La profezia del Pandino a Pantelleria
C’era una volta, sull’isola ventosa di Pantelleria, un episodio che ancora oggi ricordo con un misto di divertimento e incredulità.
Il protagonista era Angelus Almanzus, uomo noto a tutti noi per la sua calma olimpica, quasi imperturbabile in ogni circostanza. Eppure, proprio quel giorno, il destino volle metterlo alla prova. Alla guida di un valoroso ma malconcio Pandino — un’automobile che già di per sé sembrava aver vissuto più vite di un gatto — percorrevamo le strade dell’isola tra curve, vento e risate.
Accanto a lui sedeva Gionchir, il quale, con spirito goliardico, aveva preso la discutibile abitudine di tirare il freno a mano durante la marcia. Un gesto che, dopo ripetuti tentativi, riuscì persino nell’impresa quasi impossibile di far perdere la pazienza ad Angelus. E così, per un raro istante, anche l’uomo più pacato che io conosca si lasciò andare a una vivace protesta.
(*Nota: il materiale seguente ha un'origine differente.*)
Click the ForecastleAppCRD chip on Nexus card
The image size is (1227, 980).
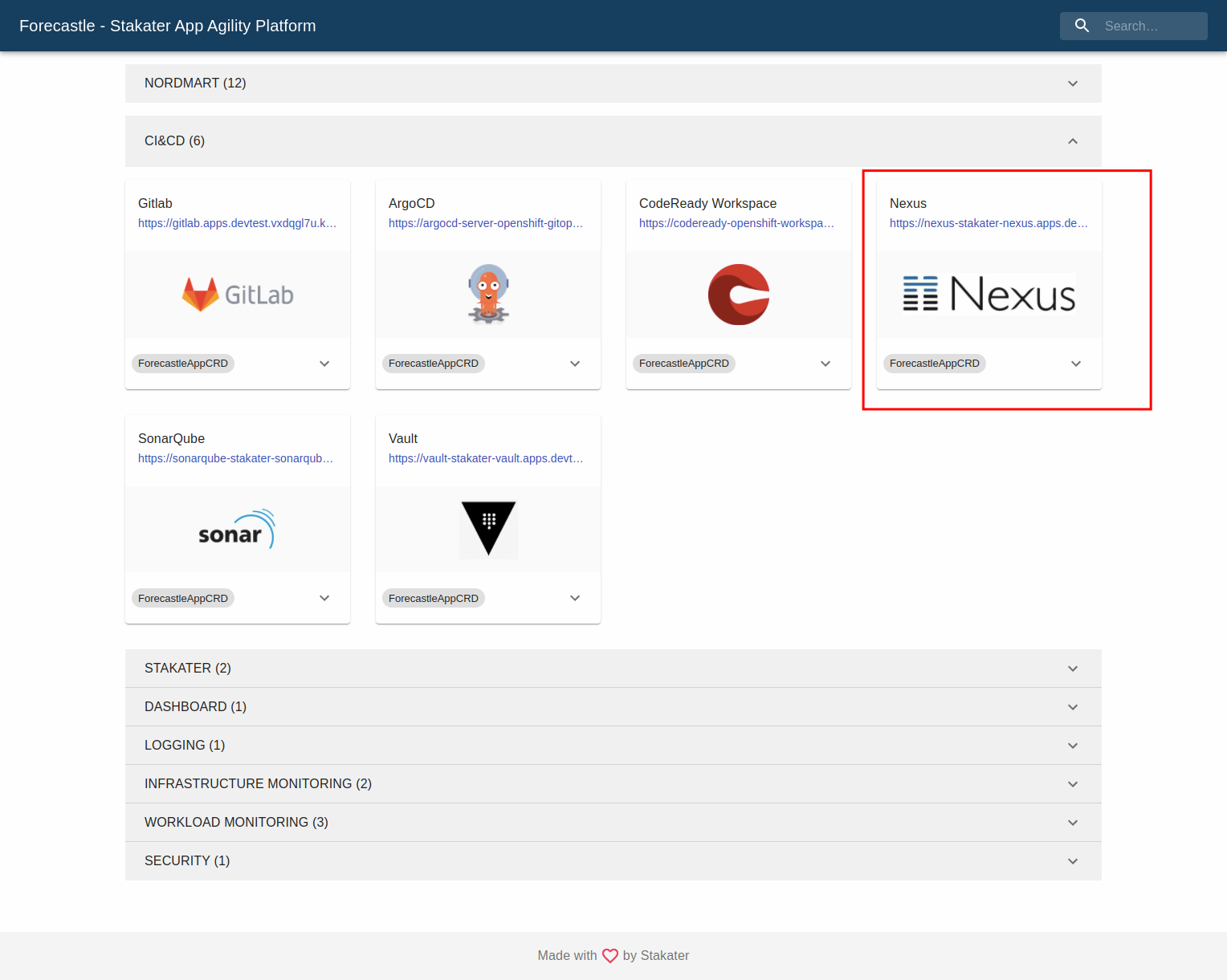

Fu allora che Gionchir, con aria solenne e quasi profetica, pronunciò parole destinate a rimanere nella memoria: predisse che quell’automobile non avrebbe avuto vita lunga.
La sorte, si sa, ama l’ironia. E infatti non passò molto tempo prima che la profezia trovasse compimento: il povero Pandino, già provato dagli anni e dalle avventure, cedette definitivamente… fondendo il motore.
Così si concluse quella memorabile giornata a Pantelleria: con una profezia avverata, un motore fuso e una storia che, ancora oggi, continua a farci sorridere.